Endgültig populär wurde Theriak während der verheerenden Pestepedemien im 14. Jh. Mangelndes medizinisches Wissen und fehlende Alternativen ließen das Wundermittel als einzige Hoffnung erscheinen, die Nachfrage nach Theriak nahm beständig zu.
Venedigs Apothekerzunft
Das Gewerbe der Arzneimittelhersteller galt als edle Kunst. Die von der Apothekerbruderschaft (Scuola di Spezerie) festgelegten und streng geprüften Anforderungen umfassten nicht nur detaillierte Kenntnisse aller Heilmittel und deren Zubereitung, sondern auch das Beherrschen der lateinischen Sprache und einen untadeligen Lebenslauf.
Apotheker genossen hohes Ansehen und Einkommen, Mitgliedern ihrer Zunft war es erlaubt, durch Heirat in den Adelsstand aufzusteigen. Um 1500 boomte das Apothekerwesen so, dass sich der Senat genötigt fühlte, einen Mindestabstand von 100 venezianischen Schritten (ca. 35 m) zwischen den jeweiligen Standorten vorzuschreiben.
Wirksamkeit von Theriak
Theriak füllte man als dunkle, zähe Tinktur in große Gefäße ab, die dann sorgfältig versiegelt wurden. Ob das Gebräu wirklich zur Gesundung beigetragen hat, ist umstritten. Am ehesten dürfte das Opium zur Schmerzlinderung beigetragen haben, aber dessen Anteil war meist gering. Die diversen Kräuter hatten sicher heilende Wirkung, jedoch aufgrund der Vielzahl der Komponenten nur in geringem Ausmaß. Und die zerriebenen Vipern oder Mumien trieben nur den Preis nach oben. Deswegen war Theriak auch als Medizin der Könige (oder Reichen) bekannt, für weniger Begüterte wurde der sogenannte Theriak Minor mit reduzierten Inhaltsstoffen (Lorbeer, Enzianwurzel, Myrrhe, Wacholder und Honig) hergestellt. Die ganz Armen mussten sich mit Knoblauch begnügen, dem sogenannten „Bauerntheriak“.

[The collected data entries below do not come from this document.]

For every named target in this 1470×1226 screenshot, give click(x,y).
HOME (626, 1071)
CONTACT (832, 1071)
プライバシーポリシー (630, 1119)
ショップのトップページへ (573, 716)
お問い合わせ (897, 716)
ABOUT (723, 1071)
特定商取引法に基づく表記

Das Ende der Himmelsarznei
Bis weit ins 19. Jh. wurde Theriak nach verschiedensten Rezepten mit bis zu 300 Zutaten erzeugt und verschrieben, erst dann besiegelten zunehmendes medizinisches Wissen und Drogengesetze seinen Untergang. Das letzte veröffentlichte Rezept mit Opium findet sich in Meyers Konversationslexikon von 1897. Heute noch erhältlich ist der Schwedenbitter, dessen Rezeptur einige Theriak-Zutaten enthält.
Die mit * gekennzeichneten Fotos wurden mit freundlicher Genehmigung
im Apothekenmuseum Winkler in Innsbruck aufgenommen.